その後息子は、松江大会まで参加しました。私が分科会に出ている間に、松江城の掘割り巡りの船に乗ったりして、大会を楽しめるようになっていました。小4で転校して不登校になり、他に情報が入らないために、本人も自分だけが不登校なんだと思い込んでいたらしく、全国の子ども達との出会いで、不登校を自分の生き方として生きる子ども達に大いに影響を受けたことも、本人にとって良かったのではないかと思います。
今年の夏合宿は千葉であります。分科会はどこにしようかと毎年迷うのですが・・・。二人の息子の不登校から参加したこの大会ですが、このままいくと、息子も皆成人してしまい、「20代以上の引きこもり」かな~などと思いますが・・・。

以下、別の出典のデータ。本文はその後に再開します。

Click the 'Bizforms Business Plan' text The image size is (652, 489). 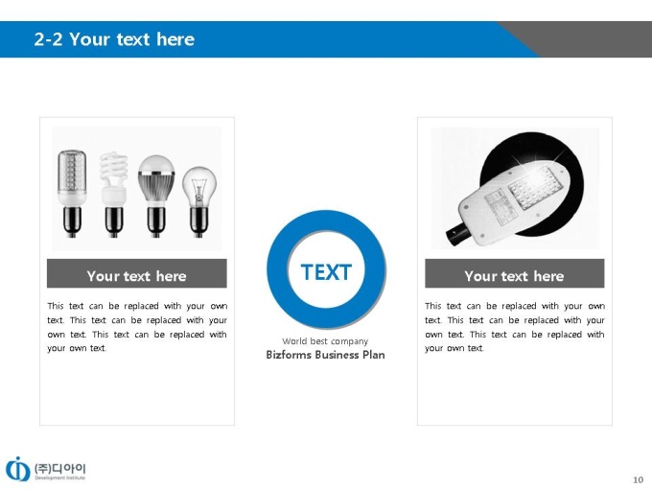pos(326,355)
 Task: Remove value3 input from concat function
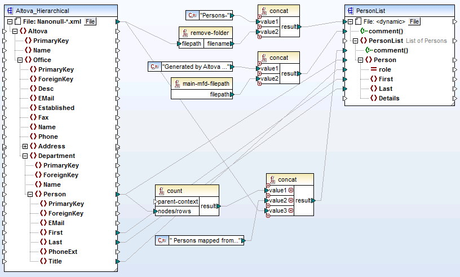tap(291, 210)
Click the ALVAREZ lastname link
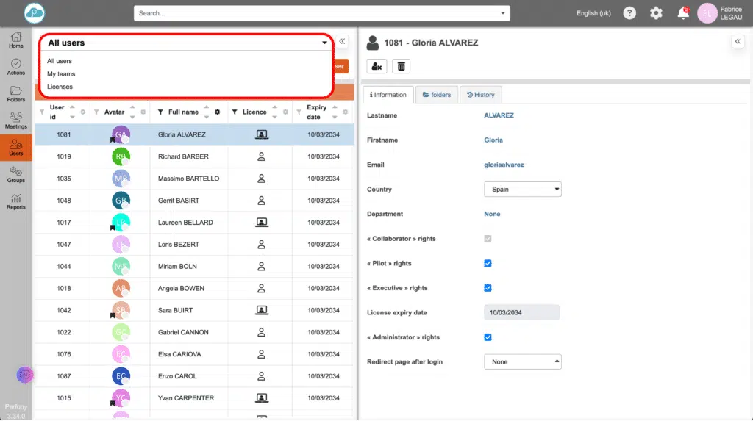The height and width of the screenshot is (421, 753). [x=499, y=115]
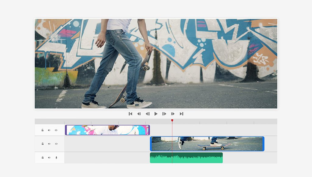Click the red playhead marker on the ruler
Image resolution: width=312 pixels, height=177 pixels.
coord(172,121)
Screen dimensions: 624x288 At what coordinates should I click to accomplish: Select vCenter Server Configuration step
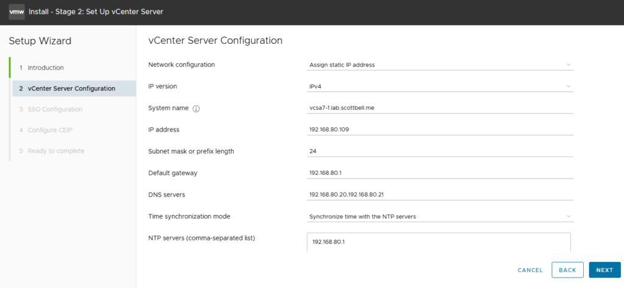pyautogui.click(x=71, y=88)
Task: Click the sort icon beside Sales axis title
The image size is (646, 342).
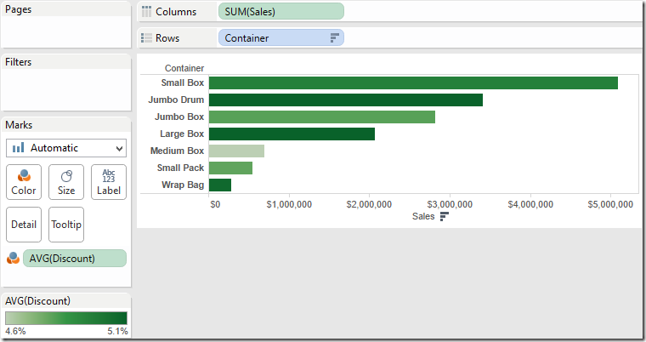Action: pyautogui.click(x=443, y=217)
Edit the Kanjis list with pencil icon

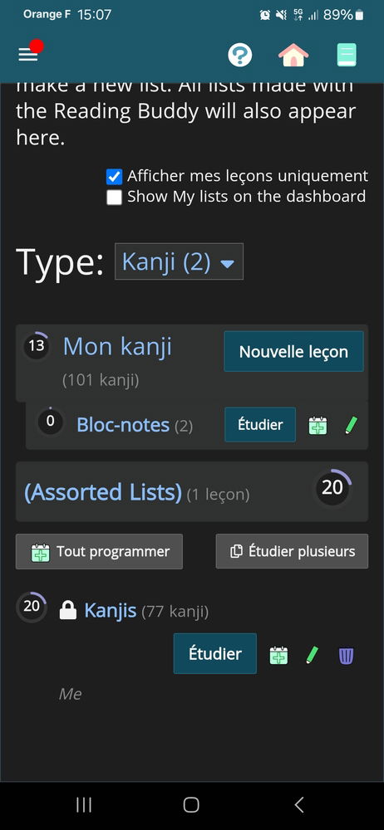(312, 656)
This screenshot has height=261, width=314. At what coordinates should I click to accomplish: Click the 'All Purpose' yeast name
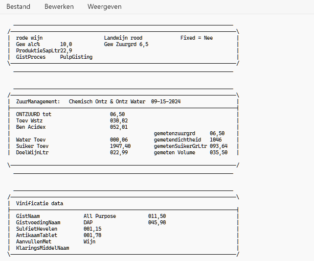(x=100, y=216)
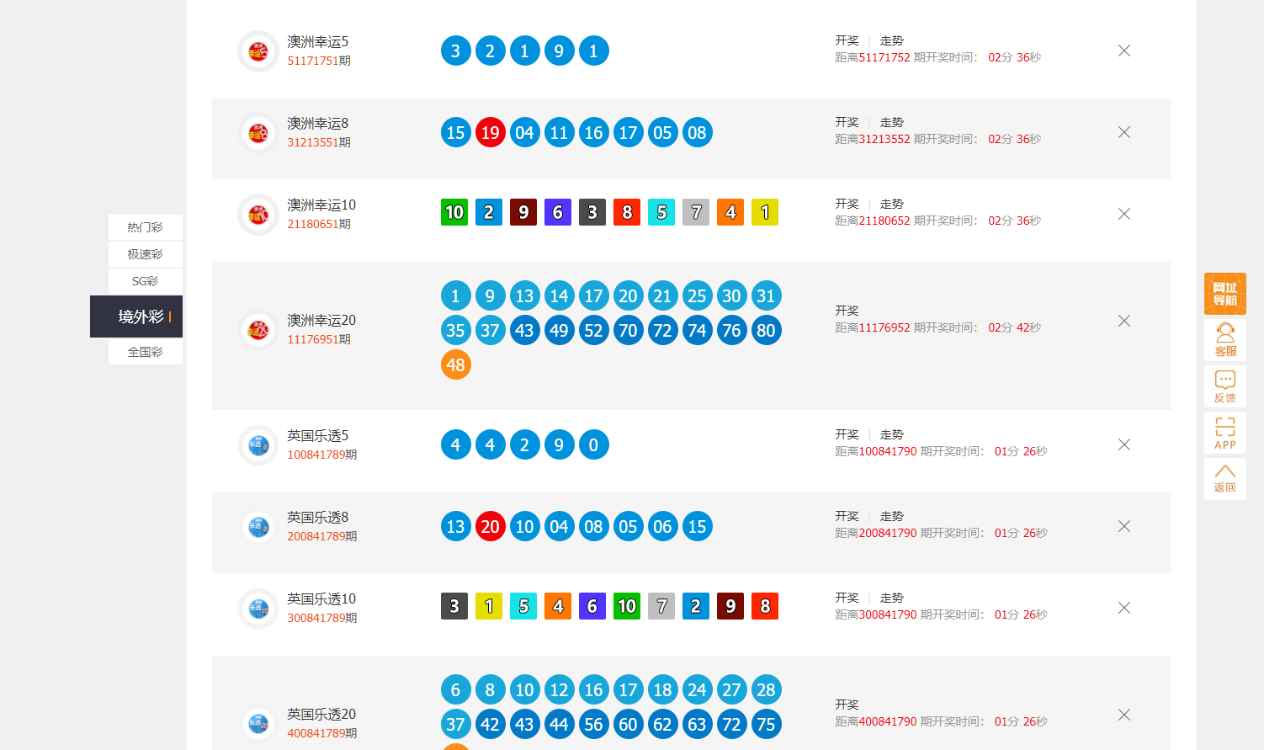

こう書くと、読まれた方は不安になるのではないかと思います。でも、息子達は家の中でこもることを基盤に二人とも生活しています。成人したらは働かないといかんとか、自立しなければならないなどの世間の常識にとらわれず、今を生きるのに家を基盤に生きる生き方を二人がしていると私は考えます。
朝、イッテラッシャイと長男が送り出してくれます。「母さんはハーブ豚のように、いいものを食って動き回っているから、しっかり稼いで!」という叱咤激励ぶりなんですが、これも私の人生、しっかり受け止めて行こうと思います。
思い詰めて参加していた頃から、会場に行く行程も楽しめる大会となっています。次回は、報告を兼ねて思い起こしていこうと思っています。